The Carolina Blue stands at Dorrance Field might not have been filled with much in the way of exuberant fanfare on Tuesday — a nonconference match with Wofford won't sell out many stadiums. And a 1-0 victory doesn't, on its face, spell out a dominant performance for the North Carolina men’s soccer team.
But make no mistake, on that quiet Tuesday night, the Tar Heels displayed the sort of performance that will be required of them as they head into the rest of the season’s storm.
With four regular-season matches remaining before UNC enters the ACC Tournament gauntlet, North Carolina will face three in-conference opponents — Louisville, No. 5 Virginia Tech and Notre Dame — and battle No. 14 Loyola Marymount.
“They’re big opportunities, this is what we all signed up for,” head coach Carlos Somoano said. “So it’s really exciting. The game that we get to go to Louisville and play right now down the stretch, a big moment in the season. That’s what you hope for.”
With all of the remaining in-conference opponents on the Tar Heels’ schedule ranking above them in the ACC standings, there are no guaranteed results the rest of the way.
But what will the Tar Heels need to rely on to get those results and fight back toward a second consecutive College Cup appearance?
Well, if Tuesday was any indication, it starts with forwards winning possession in dangerous positions, and graduate goalkeeper Alec Smir displaying his elite talent that earned him an All-ACC second-team selection last year.
First, there was the seventh-minute stop from Smir — who wore the captain’s armband — on a dangerous Wofford breakaway. The Terriers dribbled straight through the Tar Heels’ pressing midfield and sent an incisive pass to Wofford’s Brandon Oddy, who streaked past UNC’s center backs and faced nothing but Smir and the goal.

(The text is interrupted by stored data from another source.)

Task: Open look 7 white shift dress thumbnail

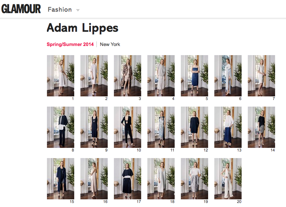Action: [261, 76]
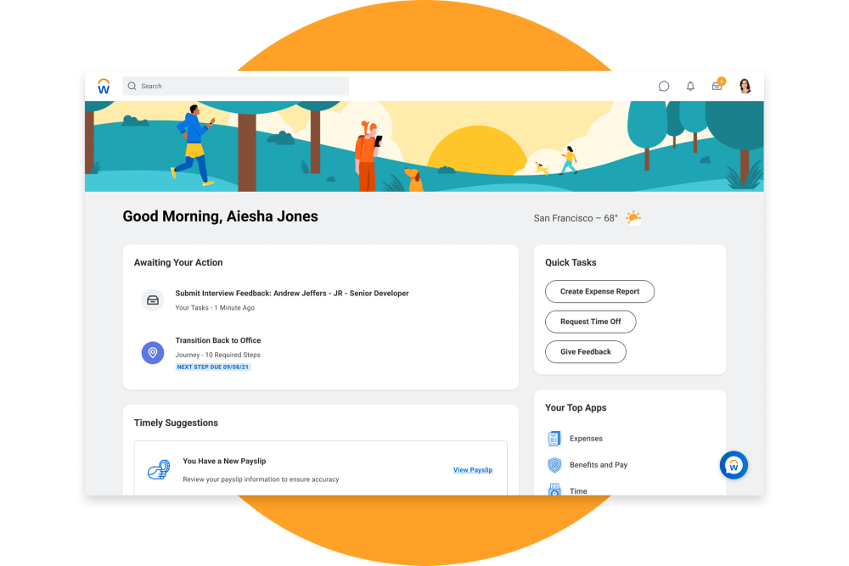The width and height of the screenshot is (849, 566).
Task: Open Submit Interview Feedback task
Action: pos(291,294)
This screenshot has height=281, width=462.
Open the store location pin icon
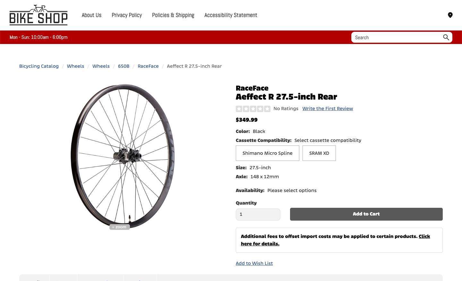[x=450, y=15]
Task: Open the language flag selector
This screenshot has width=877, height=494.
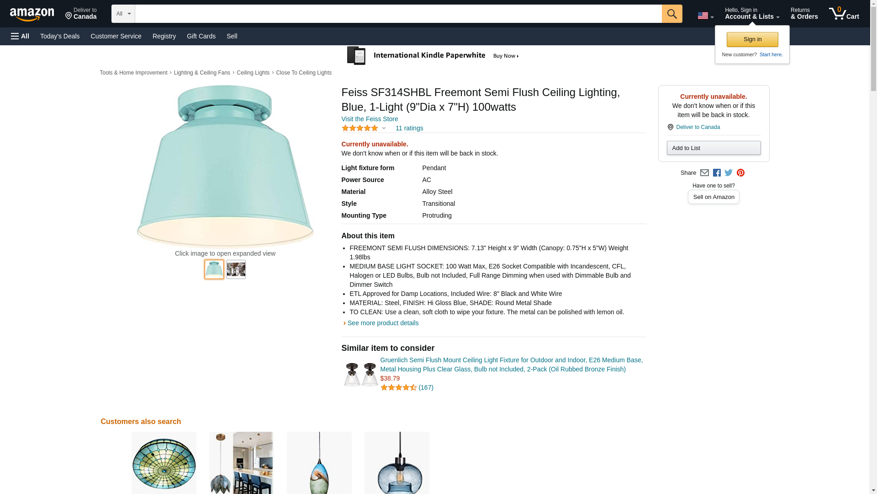Action: 705,16
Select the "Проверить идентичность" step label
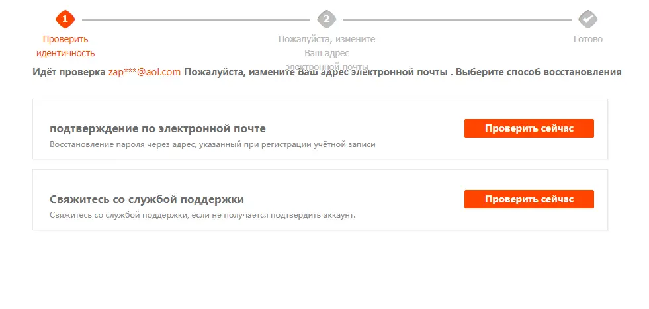 [65, 46]
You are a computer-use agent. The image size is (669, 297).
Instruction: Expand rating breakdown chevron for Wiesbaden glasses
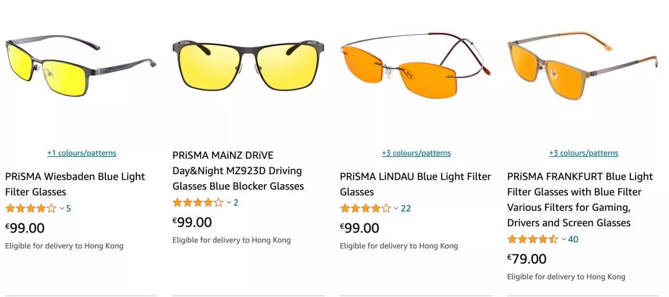pyautogui.click(x=62, y=208)
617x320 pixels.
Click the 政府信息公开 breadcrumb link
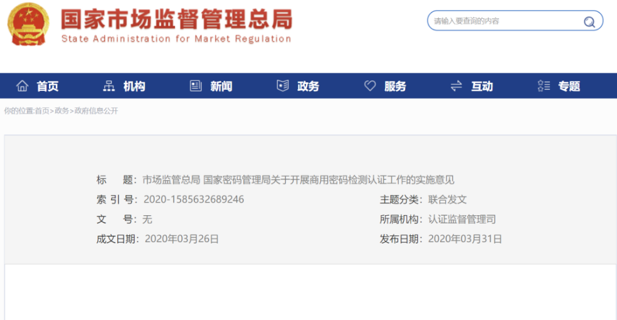pos(96,111)
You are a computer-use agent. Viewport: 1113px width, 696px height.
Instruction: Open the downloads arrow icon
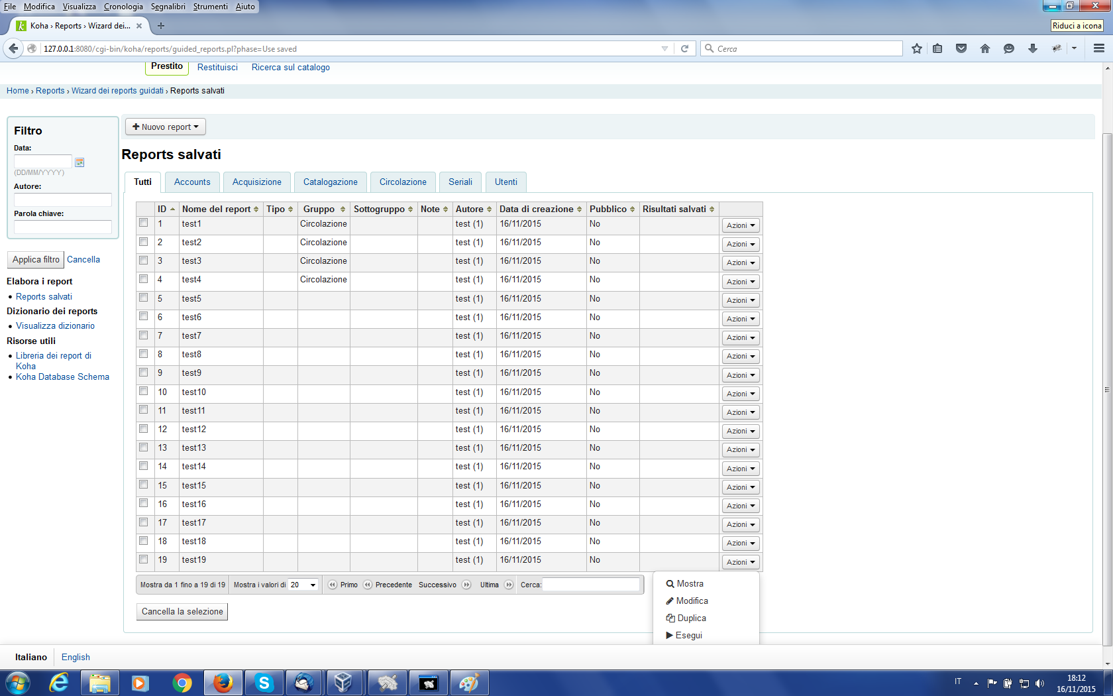pos(1032,48)
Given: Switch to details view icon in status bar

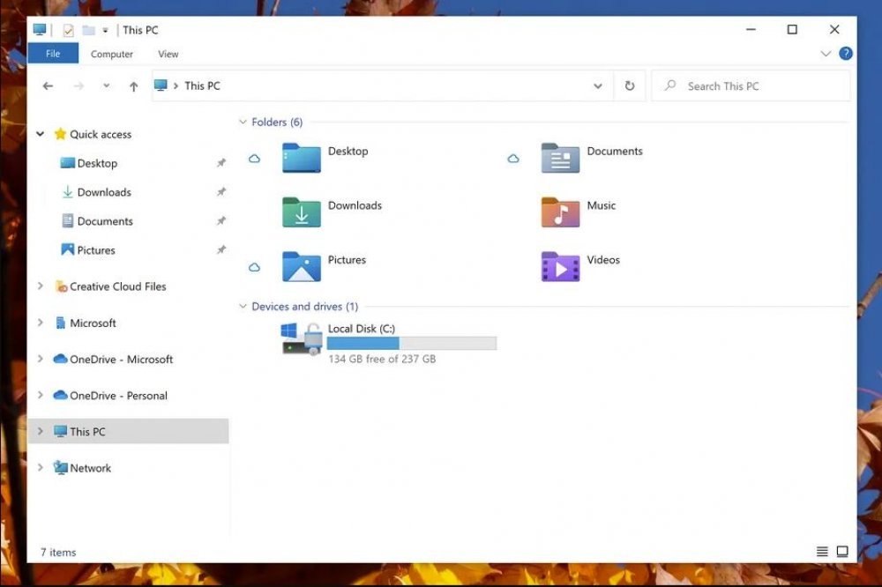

Smir moved toward the top of the box and spread out wide just as Oddy looked to rocket one past his left — taking up just enough space to send the ball out of play.
“Obviously as a goalkeeper, you’re in a unique position behind the team and you always have an opportunity to lead,” Smir said. “Now, with new guys and younger guys, I'm just trying to help them along and lead them in any way I can and any way to help the team."
One of the new faces on the field for North Carolina is first-year forward Tega Ikoba — an imposing striker with a 6-foot-4, 205-pound frame and a knack for poaching goals. While Smir was the difference between UNC falling into an early hole, Ikoba was responsible for giving the Tar Heels the necessary spark to take the victory.
Ikoba was a threat all night — despite being on the sideline for portions of both halves — creating chances with smooth, intelligent off-ball movement and taking advantage of the Tar Heels’ successful high press.
The first-year finished with four shots on goal in 67 minutes, including a diving header from point-blank range in the 24th minute that gave UNC its lone goal of the contest.
“I think that (the high press) just helped us win the ball in very productive positions and allowed us to go directly at the goal and bypass a lot of the opposition,” Ikoba said.
With a difficult backstretch looming, Somoano said UNC is focused on finding areas of improvement, even with them being hard to come by two months into the campaign.
“There’s nothing we’ve perfected,” he said. “We’re gonna dig down and look for every little margin we can get. And if we can get every player to find just a small improvement. it all adds up.”